This project builds a DNA sequence classification system with Milvus. In this project, k-mer & CountVectorizer is used to convert the original DNA sequence into a fixed-length vector and store it in Milvus. The system classifies DNA sequence entered by user through searching for the most similar sequences in Milvus and recalling classes (gene family names) from Mysql.
The dataset required to build this system has to be a TXT file, which can be read as dataframe with 2 columns: sequence, class. (See example: /src/data/test.txt)
A TXT file is also required to indicate what gene family each class represents, including 2 dataframe columns: class, gene_family. (See example: /src/data/gene_class.txt)

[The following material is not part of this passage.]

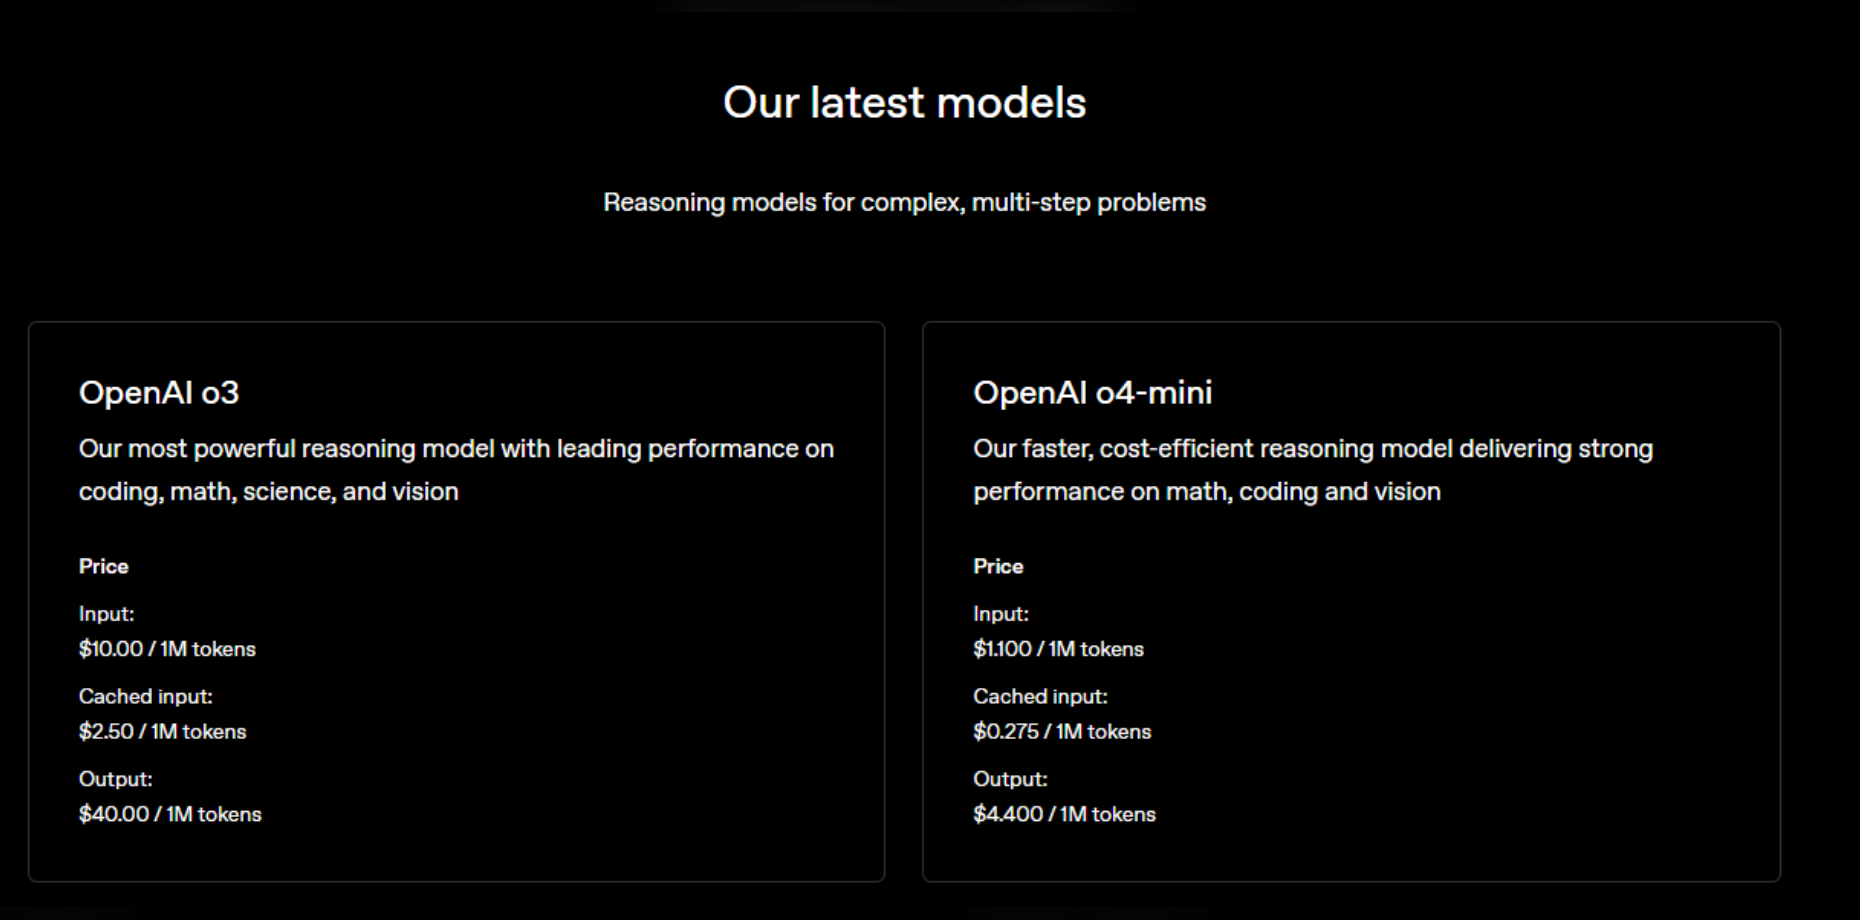Click the "Input:" label in o4-mini card
This screenshot has height=920, width=1860.
click(1001, 614)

The system will use Milvus to store sequence vectors with auto-generated ids in a collection and perform similarity search.
Mysql stores sequence ids in Milvus and corresponding classes. It also includes the correspondence between class labels and gene family names.
- Start Milvus v2.0
Refer to Install Milvus v2.0 for how to run Milvus docker.
$ wget https://github.com/milvus-io/milvus/releases/download/v2.0.0-rc8/milvus-standalone-docker-compose.yml -O docker-compose.yml
$ sudo docker-compose up -d
Docker Compose is now in the Docker CLI, try `docker compose up`
Creating milvus-etcd ... done
Creating milvus-minio ... done
Creating milvus-standalone ... done
Note the version of Milvus.
- Start MySQL
$ docker run -p 3306:3306 -e MYSQL_ROOT_PASSWORD=123456 -d mysql:5.7
The next step is to start the system server. It provides HTTP backend services, and there are two ways to start: running with Docker or source code.
- Install the Python packages
$ cd server
$ pip install -r requirements.txt
- Set configuration
$ vim server/src/config.py
Please modify the parameters according to your own environment. Here listing some parameters that need to be set, for more information please refer to config.py.
Parameter | Description | Default setting |
---|---|---|
MILVUS_HOST | The IP address of Milvus, you can get it by ifconfig. | 'localhost' |
MILVUS_PORT | Port of Milvus. | 19530 |
VECTOR_DIMENSION | Dimension of the vectors. | 768 |
MYSQL_HOST | The IP address of Mysql. | 'localhost' |
MYSQL_PORT | Port of Milvus. | 3306 |
DEFAULT_TABLE | The milvus and mysql default collection name. | 'dna_sequence' |
MODEL_PATH | File path to save CountVectorizer trained | './vectorizer.pkl' |
KMER_K | k for k-mer | 4 |
SEQ_CLASS_PATH | File path of txt file for class meanings | './data/gene_class.txt' |
- Run the code
Start the server with Fastapi.
$ cd src
$ python main.py
-
Code structure
If you are interested in our code or would like to contribute code, feel free to learn more about our code structure.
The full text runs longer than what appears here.